This repository contains the code for the following paper,
GENIUS: Subteam Replacement with Clustering-based Graph Neural Networks (SDM'24)
Chuxuan Hu, Qinghai Zhou, and Hanghang Tong
In this paper, we introduce GENIUS, a clustering-based graph neural network (GNN) framework that (1) captures team social network knowledge for subteam replacement by deploying team-level attention GNNs (TAGs) and self-supervised positive team contrasting training scheme, (2) generates unsupervised team social network member clusters to prune candidates for fast computation, and (3) incorporates a subteam recommender that selects new subteams of flexible sizes. We demonstrate the efficacy of the proposed method in terms of (1) effectiveness: being able to select better subteam members that significantly increase the similarity between the new and original teams, and (2) efficiency: achieving more than 600 times speed-up in average running time.
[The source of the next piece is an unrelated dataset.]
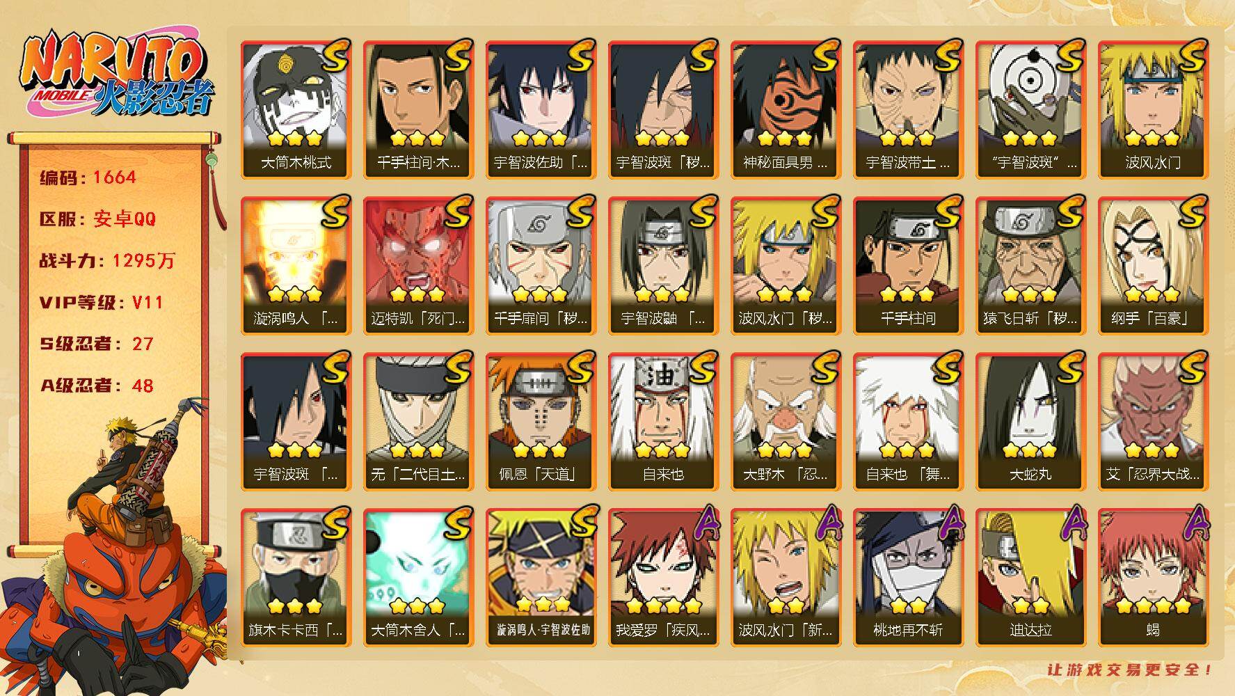This screenshot has height=696, width=1235.
Task: Click the 战斗力：1295万 stat text
Action: click(107, 261)
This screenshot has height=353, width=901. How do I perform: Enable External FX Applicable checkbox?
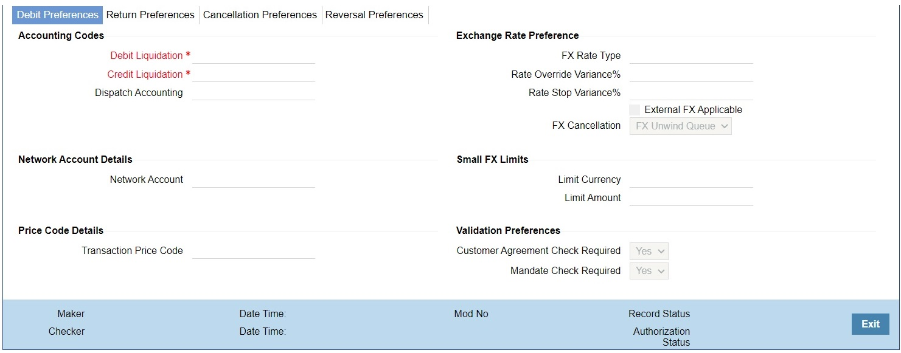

Please refer to our paper for more details.
genius.py
: Implementation for the entire GENIUS framework, including the team encoder, subteam recommender, and the training schema.
tag.py
: Implementation for the team encoder with the Team-level Attention GNNs (TAGs)
evaluation.py
: The evaluation code using 3 different graph similarity metrics as mentioned in Section 4.1.
dblp.py
: Code for loading data using the DBLP dataset as an example.